Work item: Whatever pictures the entries hold, omit them, and output exactly the lines from the one containing "Select the point tool in CAD palette" through the final line.

*** The input Section Begins ***

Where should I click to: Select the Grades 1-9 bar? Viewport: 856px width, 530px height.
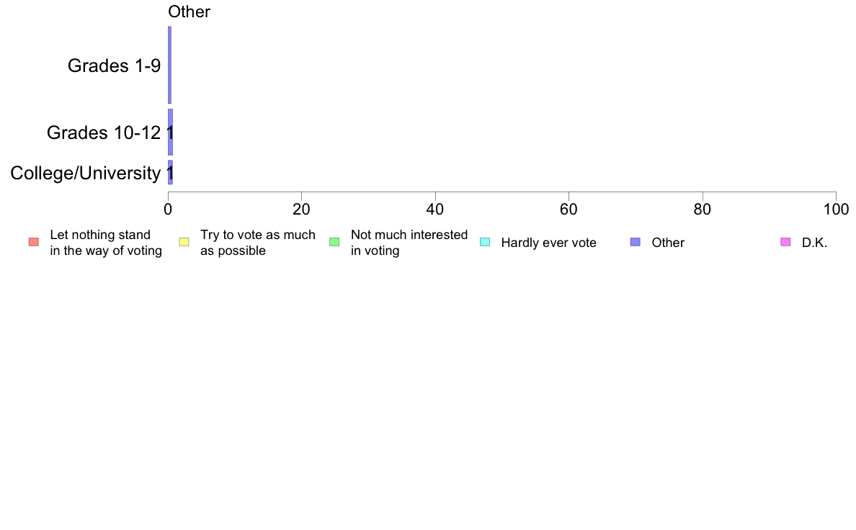tap(170, 65)
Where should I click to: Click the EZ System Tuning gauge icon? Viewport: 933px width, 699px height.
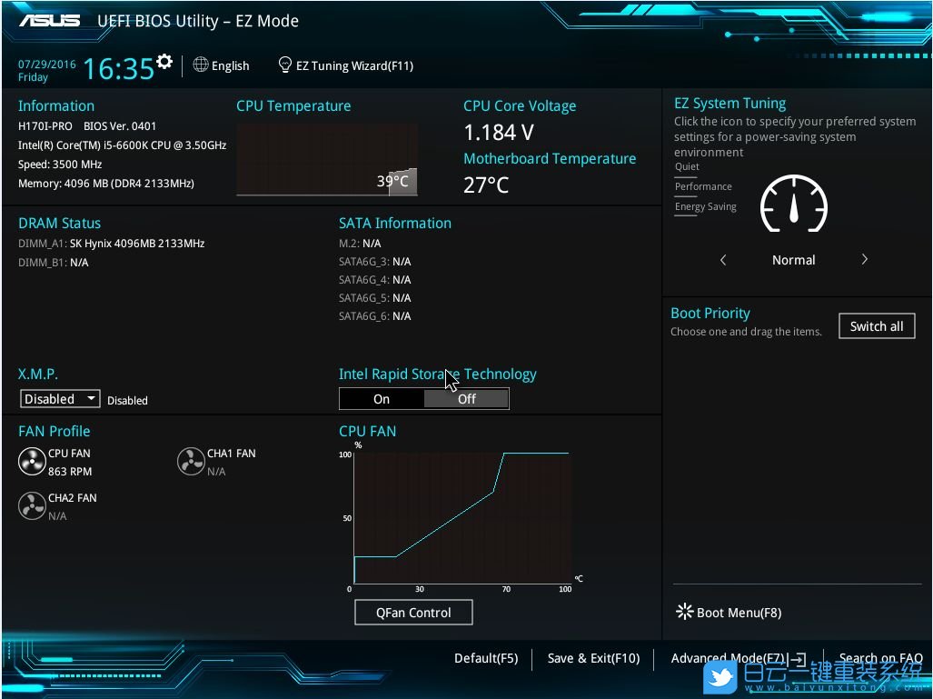click(793, 205)
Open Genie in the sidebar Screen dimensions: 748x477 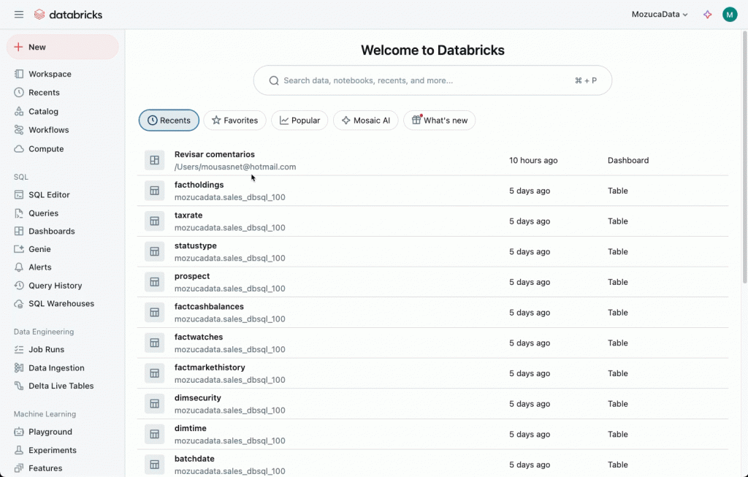coord(39,249)
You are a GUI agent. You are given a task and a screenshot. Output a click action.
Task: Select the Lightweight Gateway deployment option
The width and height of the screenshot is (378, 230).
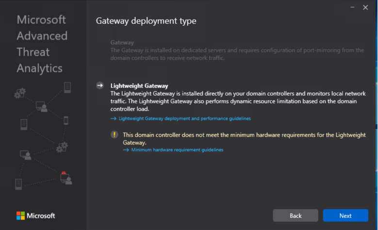[139, 86]
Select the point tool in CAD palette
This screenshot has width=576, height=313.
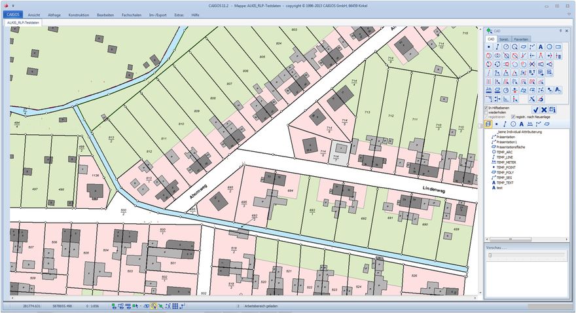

*** The input Section Ends ***

Your response:
Select the point tool in CAD palette
This screenshot has width=576, height=313.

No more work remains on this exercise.